> [Records shown]

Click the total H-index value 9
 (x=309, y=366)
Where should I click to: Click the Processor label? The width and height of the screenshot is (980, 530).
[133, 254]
* * *
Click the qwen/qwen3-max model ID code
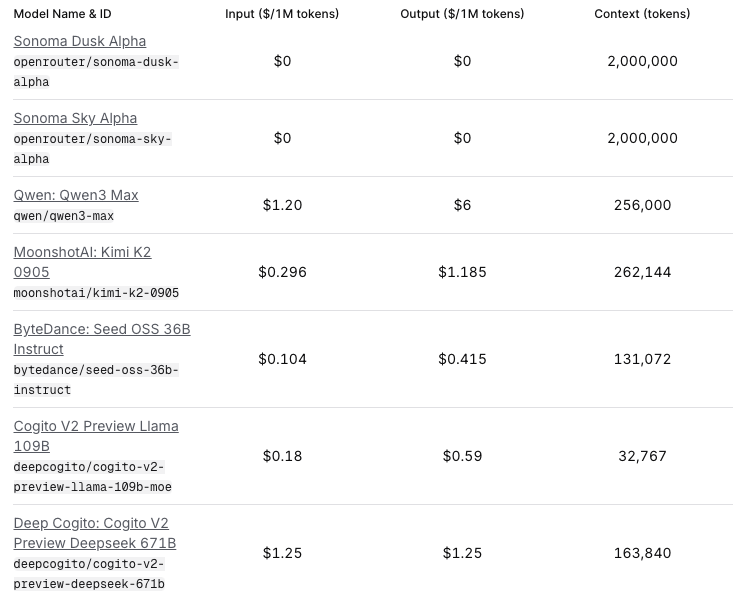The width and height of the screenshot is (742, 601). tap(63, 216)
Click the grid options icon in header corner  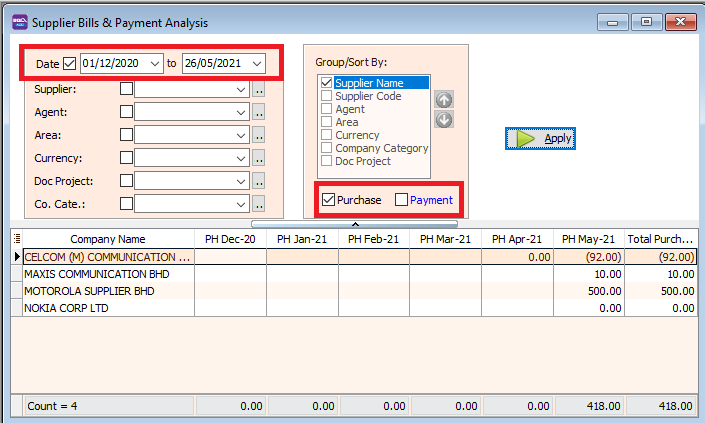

> [Task objective] In the records above, everything from the line with "Click the qwen/qwen3-max model ID code" down to the line with "Click the grid" is to be set down exactly, both ends included, with no pictures and no other lines.

> [Output of the task]
Click the qwen/qwen3-max model ID code
The width and height of the screenshot is (742, 601). tap(63, 216)
Click the grid options icon in header corner  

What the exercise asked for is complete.